Date of this Version
Newsletter of the Association for Documentary Editing, Volume 2, Number 3, September 1980. ISSN 0196-7134
Any mention of computers among humanists is likely to arouse strong passions, but they are no longer simply the older, more absolute passions of disdain on the one hand for any diabolical plot to train a machine to do human-or, in cases of concordancing and indexing, vaguely inhuman-work, or on the other a wholehearted acceptance of electric salvation from drudgery. They are now more complex emotions: interest in dramatic possibilities but uncertainty about ways to proceed, or happy installation of computer components and processes but an expensive fear that someone, somewhere, is doing the same work better and faster and cheaper. In this context of transition, the publication of not one but two books about computers and their uses specifically directed at humanists is an opportune event. It is hardly necessary to say that neither book is fully up-to-date; any purchaser of a pocket calculator has learned how quickly one incredible chip displaces another.

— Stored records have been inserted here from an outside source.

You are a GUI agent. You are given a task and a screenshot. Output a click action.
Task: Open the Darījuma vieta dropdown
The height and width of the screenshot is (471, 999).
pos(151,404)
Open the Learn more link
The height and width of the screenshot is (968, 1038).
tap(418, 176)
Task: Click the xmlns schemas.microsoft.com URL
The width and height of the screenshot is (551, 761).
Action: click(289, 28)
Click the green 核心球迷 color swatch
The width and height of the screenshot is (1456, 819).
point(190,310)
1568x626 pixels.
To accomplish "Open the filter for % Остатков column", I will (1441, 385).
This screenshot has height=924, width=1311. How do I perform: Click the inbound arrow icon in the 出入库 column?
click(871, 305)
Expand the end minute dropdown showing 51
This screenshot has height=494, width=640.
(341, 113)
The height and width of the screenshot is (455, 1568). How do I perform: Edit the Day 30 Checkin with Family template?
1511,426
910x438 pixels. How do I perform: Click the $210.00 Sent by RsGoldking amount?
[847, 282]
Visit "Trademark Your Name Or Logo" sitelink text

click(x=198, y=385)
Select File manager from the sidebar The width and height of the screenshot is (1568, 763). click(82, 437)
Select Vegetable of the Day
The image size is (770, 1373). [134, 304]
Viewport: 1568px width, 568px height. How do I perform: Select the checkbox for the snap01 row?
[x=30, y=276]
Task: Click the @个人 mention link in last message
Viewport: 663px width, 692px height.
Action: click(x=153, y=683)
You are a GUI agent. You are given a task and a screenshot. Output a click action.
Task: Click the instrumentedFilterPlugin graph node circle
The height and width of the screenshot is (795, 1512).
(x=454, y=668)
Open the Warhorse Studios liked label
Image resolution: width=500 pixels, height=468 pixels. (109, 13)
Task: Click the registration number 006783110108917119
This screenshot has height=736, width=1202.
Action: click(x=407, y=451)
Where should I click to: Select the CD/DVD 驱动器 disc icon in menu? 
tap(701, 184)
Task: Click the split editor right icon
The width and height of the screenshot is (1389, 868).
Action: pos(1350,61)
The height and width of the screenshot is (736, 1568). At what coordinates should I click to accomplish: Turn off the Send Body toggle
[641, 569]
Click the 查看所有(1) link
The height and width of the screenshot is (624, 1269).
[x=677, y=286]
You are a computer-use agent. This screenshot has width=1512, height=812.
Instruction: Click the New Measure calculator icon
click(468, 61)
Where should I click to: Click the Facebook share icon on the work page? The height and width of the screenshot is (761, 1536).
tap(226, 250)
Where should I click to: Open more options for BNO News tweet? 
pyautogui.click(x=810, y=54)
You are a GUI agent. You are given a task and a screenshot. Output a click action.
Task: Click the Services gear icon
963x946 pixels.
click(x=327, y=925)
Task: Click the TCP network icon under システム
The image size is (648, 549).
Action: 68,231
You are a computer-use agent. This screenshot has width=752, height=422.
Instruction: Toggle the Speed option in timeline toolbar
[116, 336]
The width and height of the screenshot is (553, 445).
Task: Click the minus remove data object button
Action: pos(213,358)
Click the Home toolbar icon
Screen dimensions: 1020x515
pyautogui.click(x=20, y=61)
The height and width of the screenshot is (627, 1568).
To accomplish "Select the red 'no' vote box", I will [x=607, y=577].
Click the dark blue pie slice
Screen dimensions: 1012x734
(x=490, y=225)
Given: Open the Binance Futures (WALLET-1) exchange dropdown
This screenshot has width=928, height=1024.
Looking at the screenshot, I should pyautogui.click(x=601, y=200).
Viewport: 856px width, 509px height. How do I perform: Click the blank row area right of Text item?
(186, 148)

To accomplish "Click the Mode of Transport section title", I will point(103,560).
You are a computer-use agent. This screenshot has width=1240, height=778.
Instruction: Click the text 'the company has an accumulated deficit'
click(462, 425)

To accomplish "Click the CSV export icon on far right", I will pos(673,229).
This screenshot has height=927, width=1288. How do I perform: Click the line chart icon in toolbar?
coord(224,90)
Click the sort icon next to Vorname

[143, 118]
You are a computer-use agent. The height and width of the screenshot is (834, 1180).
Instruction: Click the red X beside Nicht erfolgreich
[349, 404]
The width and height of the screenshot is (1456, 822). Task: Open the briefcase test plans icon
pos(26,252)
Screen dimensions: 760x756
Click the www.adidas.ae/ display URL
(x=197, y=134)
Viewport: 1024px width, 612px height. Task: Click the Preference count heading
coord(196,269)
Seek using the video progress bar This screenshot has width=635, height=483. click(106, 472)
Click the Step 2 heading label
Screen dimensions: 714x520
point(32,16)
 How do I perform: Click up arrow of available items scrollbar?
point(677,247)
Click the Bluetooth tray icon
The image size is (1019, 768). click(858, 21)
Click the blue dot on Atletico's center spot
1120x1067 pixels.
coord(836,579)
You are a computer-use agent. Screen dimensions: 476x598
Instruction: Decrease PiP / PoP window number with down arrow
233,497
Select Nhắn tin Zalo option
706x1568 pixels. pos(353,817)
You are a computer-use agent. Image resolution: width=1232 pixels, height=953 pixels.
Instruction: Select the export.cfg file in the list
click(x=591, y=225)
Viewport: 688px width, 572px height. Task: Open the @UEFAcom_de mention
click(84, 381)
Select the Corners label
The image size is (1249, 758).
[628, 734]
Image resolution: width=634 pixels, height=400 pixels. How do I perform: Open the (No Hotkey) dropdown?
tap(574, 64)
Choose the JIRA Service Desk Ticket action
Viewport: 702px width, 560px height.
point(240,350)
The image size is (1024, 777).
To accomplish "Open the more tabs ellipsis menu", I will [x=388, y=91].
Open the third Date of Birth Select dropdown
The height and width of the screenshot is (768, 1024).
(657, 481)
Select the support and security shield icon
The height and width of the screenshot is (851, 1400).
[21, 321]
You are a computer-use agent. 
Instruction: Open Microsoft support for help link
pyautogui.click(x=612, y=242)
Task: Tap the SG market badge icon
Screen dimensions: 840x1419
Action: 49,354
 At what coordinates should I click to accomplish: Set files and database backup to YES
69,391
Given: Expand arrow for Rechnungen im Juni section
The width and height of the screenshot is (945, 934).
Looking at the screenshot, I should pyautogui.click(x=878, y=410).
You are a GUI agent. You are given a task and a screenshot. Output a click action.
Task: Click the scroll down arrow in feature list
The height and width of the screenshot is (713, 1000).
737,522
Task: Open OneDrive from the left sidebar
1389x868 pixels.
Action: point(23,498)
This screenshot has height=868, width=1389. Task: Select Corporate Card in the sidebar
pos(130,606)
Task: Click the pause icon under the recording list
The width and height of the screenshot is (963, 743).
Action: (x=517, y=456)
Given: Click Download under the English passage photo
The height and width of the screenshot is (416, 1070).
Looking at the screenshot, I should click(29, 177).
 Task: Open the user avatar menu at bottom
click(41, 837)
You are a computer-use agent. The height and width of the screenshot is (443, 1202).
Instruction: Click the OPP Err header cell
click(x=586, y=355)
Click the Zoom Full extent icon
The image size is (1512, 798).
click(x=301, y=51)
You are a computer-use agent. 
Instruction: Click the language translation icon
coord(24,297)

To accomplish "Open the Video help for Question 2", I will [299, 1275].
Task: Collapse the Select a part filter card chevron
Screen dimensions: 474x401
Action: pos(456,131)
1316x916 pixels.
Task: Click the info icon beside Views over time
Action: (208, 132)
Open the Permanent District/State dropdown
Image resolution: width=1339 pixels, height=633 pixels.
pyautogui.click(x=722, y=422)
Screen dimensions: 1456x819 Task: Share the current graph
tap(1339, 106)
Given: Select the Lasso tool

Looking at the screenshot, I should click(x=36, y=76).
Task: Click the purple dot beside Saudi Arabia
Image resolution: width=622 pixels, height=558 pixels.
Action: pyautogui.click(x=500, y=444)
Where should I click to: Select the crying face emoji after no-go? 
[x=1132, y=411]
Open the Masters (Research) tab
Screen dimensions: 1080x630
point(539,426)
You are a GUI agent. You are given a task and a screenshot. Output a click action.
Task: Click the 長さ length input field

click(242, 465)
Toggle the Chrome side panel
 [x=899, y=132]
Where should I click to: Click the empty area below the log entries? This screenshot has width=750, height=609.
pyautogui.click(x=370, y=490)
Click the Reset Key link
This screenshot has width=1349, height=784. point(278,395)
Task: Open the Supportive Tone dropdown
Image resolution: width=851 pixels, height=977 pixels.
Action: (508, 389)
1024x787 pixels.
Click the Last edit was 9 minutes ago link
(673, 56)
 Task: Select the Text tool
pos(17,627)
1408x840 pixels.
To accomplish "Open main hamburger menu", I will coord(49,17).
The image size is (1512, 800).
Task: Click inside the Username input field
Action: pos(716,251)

Neither Hockey nor Oakman devotes any significant space, for example, to a description of stand-alone mini-computers, those self-contained tabletop units with much of the flexibility and even the storage capacity of the room-filling mammoths of ten and fifteen years ago, or to the variety of word processing programs, first developed for general secretarial and journalistic use, now available in conjunction with these more portable, more affordable units.